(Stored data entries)

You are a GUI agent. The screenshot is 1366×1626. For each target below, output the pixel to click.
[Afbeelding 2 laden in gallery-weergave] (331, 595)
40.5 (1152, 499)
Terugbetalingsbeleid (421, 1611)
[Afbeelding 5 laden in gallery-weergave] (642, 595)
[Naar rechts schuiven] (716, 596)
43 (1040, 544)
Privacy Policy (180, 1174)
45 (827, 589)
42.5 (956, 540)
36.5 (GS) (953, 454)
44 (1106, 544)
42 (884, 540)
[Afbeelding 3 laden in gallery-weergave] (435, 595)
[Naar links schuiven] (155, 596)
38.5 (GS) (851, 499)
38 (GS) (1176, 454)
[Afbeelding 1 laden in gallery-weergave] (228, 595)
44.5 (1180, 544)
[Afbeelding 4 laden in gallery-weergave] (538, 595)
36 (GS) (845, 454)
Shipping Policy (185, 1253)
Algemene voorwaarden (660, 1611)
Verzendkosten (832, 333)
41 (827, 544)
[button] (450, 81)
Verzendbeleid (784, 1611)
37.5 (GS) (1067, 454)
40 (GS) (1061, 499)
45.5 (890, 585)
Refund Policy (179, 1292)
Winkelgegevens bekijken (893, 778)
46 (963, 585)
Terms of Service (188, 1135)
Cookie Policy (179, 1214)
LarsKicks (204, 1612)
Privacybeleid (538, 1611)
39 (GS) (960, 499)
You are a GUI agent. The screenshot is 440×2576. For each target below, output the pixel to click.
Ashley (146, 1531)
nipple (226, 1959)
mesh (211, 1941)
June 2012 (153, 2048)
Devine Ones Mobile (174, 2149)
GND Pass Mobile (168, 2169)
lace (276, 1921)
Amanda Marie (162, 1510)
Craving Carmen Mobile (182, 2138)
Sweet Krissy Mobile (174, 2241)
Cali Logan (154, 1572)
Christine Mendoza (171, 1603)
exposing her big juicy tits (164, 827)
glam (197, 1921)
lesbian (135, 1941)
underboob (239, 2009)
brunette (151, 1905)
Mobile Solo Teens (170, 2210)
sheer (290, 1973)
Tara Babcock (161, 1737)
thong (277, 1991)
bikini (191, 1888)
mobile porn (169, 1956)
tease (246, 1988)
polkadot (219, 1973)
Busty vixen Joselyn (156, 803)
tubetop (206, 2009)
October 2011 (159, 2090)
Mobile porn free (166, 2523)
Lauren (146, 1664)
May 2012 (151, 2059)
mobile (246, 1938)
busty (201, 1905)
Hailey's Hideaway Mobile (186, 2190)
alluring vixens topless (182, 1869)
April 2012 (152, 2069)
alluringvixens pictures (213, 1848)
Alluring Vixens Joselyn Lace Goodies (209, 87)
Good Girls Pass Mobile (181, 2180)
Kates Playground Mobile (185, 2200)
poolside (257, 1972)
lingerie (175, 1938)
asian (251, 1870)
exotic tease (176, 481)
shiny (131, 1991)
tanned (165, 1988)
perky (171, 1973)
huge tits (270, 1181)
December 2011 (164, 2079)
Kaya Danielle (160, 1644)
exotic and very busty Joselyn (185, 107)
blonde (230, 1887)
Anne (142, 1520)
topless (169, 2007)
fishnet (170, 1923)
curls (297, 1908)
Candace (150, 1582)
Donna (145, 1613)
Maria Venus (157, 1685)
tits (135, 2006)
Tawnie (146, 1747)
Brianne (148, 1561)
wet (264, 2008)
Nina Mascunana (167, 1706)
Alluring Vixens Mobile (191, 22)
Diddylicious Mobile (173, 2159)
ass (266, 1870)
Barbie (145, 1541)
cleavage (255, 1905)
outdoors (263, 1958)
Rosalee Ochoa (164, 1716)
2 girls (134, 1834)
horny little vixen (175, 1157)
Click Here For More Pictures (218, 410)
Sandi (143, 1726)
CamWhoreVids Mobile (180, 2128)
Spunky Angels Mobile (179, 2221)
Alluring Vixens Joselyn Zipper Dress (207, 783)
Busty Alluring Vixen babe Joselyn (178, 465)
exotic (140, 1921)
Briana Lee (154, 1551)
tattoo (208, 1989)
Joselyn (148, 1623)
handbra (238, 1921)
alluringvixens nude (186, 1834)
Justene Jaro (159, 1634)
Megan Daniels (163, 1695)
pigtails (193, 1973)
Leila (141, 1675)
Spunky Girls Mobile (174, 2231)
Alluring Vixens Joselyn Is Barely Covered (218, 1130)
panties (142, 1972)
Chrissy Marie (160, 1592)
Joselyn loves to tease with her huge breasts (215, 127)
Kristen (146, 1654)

### [Exercise description]
Filter the entries down to the lines containing "below". Copy each of those lines.

### [Exercise response]
You are a GUI agent. The screenshot is 1366×1626. For each target below, output the pixel to click.
You are a GUI agent. The screenshot is 440×2576. For each target below, output the pixel to click.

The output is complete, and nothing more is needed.